Copy out the items verbatim, from the line that contains "Sort by Tipo column header" through the line that contains "click(x=31, y=254)", and give only those lines.

######

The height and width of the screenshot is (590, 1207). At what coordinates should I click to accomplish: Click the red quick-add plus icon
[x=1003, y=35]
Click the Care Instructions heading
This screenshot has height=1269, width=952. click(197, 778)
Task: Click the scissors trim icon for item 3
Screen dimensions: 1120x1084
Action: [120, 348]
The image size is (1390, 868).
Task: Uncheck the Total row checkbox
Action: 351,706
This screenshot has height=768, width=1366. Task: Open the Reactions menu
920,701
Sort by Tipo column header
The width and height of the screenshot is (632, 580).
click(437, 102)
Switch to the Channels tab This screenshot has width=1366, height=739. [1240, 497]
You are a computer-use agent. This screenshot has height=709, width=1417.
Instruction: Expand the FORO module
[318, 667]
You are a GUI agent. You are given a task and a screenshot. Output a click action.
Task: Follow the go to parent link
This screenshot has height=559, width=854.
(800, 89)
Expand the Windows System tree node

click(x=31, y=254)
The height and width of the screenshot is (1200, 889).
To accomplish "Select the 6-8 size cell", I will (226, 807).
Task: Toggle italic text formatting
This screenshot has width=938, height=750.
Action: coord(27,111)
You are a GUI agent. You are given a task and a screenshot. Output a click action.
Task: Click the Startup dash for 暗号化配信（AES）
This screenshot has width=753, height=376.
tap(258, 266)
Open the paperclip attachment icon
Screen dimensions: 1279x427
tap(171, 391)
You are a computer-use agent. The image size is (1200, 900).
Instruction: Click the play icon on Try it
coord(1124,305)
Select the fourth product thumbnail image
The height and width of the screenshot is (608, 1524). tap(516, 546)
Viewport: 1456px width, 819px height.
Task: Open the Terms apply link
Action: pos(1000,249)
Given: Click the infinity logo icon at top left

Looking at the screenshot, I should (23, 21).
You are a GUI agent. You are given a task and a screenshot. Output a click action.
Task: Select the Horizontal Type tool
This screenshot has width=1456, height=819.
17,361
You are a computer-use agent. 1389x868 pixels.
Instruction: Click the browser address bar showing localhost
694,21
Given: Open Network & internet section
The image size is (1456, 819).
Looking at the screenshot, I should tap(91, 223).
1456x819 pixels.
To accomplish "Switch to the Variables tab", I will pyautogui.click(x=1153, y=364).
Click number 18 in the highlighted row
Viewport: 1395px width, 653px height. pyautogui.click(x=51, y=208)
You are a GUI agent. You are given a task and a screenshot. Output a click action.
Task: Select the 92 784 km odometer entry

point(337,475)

######

» **Answer for the task**:
Sort by Tipo column header
The width and height of the screenshot is (632, 580).
click(437, 102)
Switch to the Channels tab This screenshot has width=1366, height=739. [1240, 497]
You are a computer-use agent. This screenshot has height=709, width=1417.
Instruction: Expand the FORO module
[318, 667]
You are a GUI agent. You are given a task and a screenshot. Output a click action.
Task: Follow the go to parent link
This screenshot has height=559, width=854.
(800, 89)
Expand the Windows System tree node

click(x=31, y=254)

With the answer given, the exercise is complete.